(Saved data entries)
======
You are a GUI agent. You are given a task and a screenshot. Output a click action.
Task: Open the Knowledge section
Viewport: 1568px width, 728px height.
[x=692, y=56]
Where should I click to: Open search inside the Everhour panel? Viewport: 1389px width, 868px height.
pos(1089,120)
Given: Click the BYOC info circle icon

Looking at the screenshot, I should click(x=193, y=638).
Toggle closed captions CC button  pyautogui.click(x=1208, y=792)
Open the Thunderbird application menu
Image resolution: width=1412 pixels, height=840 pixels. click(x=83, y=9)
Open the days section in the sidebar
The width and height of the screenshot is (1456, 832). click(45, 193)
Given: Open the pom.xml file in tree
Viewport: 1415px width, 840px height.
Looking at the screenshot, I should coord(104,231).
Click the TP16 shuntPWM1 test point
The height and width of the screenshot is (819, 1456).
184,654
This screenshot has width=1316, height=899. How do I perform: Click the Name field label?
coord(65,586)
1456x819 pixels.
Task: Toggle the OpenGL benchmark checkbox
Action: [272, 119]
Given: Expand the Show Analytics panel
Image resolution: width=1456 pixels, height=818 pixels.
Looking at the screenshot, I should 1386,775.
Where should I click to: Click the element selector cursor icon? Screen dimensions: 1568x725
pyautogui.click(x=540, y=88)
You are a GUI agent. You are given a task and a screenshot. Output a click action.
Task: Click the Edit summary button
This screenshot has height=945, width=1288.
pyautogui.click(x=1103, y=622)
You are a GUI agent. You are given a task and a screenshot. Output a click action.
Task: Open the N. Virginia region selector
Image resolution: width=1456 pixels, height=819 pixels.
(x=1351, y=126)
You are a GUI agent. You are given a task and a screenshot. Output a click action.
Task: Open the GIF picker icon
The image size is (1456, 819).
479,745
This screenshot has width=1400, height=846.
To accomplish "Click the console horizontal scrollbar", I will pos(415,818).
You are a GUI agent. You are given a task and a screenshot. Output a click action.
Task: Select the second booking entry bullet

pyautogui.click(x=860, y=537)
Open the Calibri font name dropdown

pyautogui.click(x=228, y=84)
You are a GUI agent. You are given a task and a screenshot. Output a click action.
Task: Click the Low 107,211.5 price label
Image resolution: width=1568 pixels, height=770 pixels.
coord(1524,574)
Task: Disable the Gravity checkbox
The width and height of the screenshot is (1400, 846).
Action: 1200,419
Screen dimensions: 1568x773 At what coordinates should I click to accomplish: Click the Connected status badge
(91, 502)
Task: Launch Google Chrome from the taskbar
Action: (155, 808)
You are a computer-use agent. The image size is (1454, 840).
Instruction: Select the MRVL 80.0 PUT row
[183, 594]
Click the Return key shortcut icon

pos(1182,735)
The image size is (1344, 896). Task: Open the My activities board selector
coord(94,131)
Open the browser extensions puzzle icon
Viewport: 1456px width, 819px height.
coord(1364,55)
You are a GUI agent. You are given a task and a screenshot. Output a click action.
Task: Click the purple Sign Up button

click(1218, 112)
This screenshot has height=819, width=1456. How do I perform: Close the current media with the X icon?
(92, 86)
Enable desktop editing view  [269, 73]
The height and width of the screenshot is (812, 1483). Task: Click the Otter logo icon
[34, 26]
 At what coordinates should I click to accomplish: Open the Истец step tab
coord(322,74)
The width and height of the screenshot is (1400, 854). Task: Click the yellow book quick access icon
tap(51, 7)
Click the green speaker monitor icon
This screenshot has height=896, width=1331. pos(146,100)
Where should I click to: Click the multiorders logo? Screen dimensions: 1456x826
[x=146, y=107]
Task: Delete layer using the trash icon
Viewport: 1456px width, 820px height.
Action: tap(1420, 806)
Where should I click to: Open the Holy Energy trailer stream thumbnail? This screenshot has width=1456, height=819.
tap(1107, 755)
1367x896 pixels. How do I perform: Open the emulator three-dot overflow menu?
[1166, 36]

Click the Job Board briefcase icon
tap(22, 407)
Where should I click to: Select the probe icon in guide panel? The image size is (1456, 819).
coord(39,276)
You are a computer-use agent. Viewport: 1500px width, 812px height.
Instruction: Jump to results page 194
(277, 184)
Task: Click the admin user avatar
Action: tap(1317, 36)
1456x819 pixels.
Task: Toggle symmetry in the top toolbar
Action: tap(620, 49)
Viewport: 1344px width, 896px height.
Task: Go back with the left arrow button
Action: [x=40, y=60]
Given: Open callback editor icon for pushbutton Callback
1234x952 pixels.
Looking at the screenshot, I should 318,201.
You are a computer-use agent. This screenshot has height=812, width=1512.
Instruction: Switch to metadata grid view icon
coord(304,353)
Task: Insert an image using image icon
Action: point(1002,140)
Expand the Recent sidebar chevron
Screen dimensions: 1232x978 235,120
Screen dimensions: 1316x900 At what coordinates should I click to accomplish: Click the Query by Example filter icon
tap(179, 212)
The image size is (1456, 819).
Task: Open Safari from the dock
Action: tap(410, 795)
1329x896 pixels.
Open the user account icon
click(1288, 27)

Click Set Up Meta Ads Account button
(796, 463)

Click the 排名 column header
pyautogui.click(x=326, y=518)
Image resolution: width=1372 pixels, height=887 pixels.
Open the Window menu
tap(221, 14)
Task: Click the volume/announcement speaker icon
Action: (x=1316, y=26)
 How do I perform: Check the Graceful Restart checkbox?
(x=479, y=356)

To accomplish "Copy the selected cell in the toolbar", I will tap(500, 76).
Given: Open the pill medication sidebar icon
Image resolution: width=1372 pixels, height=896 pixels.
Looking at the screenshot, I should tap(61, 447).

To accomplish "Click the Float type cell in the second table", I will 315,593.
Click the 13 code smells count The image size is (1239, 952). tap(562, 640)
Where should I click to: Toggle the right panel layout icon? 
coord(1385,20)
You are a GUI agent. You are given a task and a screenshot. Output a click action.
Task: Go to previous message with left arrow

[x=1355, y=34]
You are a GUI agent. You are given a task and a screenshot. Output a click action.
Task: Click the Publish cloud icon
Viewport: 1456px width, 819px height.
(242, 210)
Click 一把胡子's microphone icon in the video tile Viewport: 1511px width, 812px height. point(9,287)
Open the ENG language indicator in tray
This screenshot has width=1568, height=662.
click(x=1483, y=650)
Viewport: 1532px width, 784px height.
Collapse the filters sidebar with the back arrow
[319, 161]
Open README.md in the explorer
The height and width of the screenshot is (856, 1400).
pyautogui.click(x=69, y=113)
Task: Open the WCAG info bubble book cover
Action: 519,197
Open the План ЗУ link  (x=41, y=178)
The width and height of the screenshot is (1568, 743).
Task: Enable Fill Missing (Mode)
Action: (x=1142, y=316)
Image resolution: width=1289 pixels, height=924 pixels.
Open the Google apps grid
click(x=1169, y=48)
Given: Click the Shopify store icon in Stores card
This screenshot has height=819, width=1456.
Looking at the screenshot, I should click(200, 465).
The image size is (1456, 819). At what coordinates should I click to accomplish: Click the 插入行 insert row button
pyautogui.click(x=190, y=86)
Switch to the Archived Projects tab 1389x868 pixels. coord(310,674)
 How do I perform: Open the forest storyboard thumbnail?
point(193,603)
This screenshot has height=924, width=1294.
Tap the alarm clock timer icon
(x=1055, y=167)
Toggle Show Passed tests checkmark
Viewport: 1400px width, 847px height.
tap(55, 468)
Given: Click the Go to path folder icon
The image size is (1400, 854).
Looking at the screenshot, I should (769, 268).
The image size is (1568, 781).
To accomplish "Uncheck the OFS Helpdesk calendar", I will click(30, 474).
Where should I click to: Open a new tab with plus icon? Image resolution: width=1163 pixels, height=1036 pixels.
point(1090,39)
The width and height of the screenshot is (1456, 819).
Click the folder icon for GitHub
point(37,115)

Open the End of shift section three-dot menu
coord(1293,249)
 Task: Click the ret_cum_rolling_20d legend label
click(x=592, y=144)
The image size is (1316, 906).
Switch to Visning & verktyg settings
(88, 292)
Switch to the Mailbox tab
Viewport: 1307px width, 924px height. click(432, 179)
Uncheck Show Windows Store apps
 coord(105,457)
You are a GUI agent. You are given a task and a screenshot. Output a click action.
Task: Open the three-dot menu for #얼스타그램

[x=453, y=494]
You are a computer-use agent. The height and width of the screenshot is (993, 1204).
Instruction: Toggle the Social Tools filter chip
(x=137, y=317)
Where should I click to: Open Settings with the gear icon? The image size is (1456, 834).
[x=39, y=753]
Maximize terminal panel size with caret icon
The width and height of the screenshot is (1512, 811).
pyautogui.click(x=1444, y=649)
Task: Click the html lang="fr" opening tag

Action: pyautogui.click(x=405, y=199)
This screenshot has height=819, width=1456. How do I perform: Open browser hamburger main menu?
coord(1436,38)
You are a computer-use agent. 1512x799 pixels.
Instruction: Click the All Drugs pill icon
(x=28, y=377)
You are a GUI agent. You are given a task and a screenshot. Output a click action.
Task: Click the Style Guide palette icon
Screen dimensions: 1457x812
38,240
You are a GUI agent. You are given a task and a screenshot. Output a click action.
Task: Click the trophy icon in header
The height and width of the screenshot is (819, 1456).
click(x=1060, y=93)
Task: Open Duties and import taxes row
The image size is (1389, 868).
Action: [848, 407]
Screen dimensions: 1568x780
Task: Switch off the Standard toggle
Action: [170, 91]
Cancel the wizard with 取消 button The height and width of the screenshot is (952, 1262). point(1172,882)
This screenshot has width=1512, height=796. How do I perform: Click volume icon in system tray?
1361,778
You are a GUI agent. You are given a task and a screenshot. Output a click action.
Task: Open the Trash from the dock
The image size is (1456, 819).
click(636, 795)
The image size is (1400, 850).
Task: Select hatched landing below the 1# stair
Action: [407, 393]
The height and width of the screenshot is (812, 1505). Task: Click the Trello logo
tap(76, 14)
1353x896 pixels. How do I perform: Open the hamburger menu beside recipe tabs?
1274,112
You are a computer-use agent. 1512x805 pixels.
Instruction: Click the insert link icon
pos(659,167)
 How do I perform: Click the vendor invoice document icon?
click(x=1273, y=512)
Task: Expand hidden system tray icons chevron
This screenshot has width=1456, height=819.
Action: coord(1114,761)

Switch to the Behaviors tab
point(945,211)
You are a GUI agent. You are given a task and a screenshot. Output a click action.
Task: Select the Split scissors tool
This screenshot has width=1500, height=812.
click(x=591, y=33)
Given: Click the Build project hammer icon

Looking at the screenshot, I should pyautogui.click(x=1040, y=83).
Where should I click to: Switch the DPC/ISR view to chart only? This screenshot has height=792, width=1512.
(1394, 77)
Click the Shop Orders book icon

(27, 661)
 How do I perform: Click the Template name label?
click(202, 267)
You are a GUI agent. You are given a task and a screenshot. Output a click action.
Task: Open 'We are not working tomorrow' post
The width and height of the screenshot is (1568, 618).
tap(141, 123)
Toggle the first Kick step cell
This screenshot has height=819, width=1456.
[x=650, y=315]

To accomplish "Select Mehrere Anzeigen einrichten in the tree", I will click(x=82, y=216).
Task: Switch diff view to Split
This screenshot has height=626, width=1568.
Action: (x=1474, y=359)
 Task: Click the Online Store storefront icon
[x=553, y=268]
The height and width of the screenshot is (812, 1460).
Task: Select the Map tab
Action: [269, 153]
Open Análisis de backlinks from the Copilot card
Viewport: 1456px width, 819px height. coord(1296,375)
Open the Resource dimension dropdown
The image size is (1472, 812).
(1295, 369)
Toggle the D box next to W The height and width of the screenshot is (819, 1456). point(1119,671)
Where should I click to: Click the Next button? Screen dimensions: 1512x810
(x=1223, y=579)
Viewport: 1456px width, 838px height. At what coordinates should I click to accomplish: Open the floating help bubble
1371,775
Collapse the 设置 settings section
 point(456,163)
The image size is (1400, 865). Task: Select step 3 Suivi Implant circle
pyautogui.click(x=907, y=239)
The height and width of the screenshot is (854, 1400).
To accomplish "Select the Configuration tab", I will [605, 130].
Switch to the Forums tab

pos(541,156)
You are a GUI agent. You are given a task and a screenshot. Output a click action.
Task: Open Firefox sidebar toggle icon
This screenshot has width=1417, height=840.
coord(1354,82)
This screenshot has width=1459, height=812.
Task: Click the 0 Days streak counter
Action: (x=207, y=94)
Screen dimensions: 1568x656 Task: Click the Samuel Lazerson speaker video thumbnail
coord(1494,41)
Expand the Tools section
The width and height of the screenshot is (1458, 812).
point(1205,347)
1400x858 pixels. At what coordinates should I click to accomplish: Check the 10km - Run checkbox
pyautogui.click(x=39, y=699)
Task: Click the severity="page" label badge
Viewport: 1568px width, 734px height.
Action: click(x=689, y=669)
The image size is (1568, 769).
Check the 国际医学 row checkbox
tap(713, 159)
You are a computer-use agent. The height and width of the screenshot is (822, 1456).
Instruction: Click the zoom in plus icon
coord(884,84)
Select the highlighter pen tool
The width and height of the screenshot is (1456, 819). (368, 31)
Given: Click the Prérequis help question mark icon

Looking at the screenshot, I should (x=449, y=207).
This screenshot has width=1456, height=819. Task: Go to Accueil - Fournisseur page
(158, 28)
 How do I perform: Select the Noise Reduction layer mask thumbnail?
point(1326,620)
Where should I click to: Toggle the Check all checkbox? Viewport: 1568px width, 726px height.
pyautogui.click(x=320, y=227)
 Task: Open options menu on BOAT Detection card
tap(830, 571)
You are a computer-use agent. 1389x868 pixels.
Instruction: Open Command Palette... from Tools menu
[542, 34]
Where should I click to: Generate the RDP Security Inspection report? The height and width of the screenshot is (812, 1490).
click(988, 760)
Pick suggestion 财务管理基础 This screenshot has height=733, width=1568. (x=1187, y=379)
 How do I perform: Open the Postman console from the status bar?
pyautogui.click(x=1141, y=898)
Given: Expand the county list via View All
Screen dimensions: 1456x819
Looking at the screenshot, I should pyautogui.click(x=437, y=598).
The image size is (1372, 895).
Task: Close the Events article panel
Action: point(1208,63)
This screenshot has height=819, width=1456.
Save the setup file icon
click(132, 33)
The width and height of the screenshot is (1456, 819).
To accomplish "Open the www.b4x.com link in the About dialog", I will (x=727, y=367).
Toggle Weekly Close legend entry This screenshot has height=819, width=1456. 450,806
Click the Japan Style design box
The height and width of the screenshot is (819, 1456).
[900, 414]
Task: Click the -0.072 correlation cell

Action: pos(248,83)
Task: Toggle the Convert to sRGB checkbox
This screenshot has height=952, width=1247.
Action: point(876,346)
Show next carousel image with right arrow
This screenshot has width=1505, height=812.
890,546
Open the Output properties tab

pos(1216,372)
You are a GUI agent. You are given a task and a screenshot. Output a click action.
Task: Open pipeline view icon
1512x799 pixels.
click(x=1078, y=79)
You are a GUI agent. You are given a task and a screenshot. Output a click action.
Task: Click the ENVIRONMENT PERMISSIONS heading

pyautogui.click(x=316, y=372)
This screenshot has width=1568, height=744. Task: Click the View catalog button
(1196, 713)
======
### Task requirements
Above this instruction are the records; retype exactly the lines from the one containing "Given: Expand the Show Analytics panel" up to and including the one containing "Task: Open the N. Virginia region selector".

### Exercise result
Given: Expand the Show Analytics panel
Image resolution: width=1456 pixels, height=818 pixels.
Looking at the screenshot, I should 1386,775.
Where should I click to: Click the element selector cursor icon? Screen dimensions: 1568x725
pyautogui.click(x=540, y=88)
You are a GUI agent. You are given a task and a screenshot. Output a click action.
Task: Click the Edit summary button
This screenshot has height=945, width=1288.
pyautogui.click(x=1103, y=622)
You are a GUI agent. You are given a task and a screenshot. Output a click action.
Task: Open the N. Virginia region selector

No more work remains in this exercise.